__RECORDS FOR THIS TASK__:
━━━━━━━━━━━━━━━━━━━━
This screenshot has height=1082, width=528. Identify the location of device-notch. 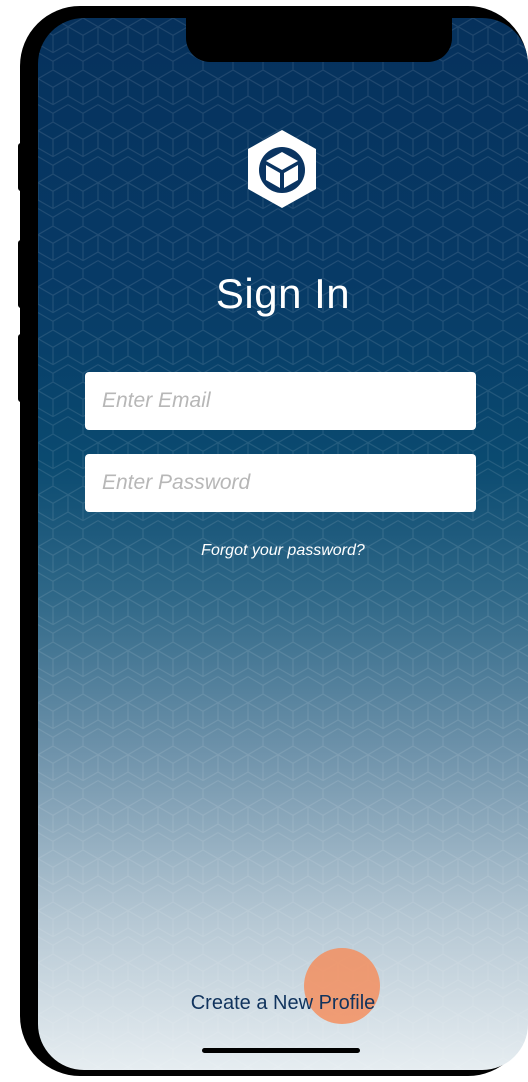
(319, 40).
━━━━━━━━━━━━━━━━━━━━
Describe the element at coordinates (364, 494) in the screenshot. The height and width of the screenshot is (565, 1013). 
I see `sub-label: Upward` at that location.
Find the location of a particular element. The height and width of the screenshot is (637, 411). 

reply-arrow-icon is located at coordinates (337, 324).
━━━━━━━━━━━━━━━━━━━━
__TASK TO CARRY OUT__: Begin at the line of the listing that contains "Describe the element" and stop after the line that contains "reply-arrow-icon is located". Reproduce those lines, switching "particular element" to "specific element" and leaving everything else unchanged.

__RESPONSE AREA__:
Describe the element at coordinates (364, 494) in the screenshot. The height and width of the screenshot is (565, 1013). 
I see `sub-label: Upward` at that location.
Find the location of a specific element. The height and width of the screenshot is (637, 411). 

reply-arrow-icon is located at coordinates (337, 324).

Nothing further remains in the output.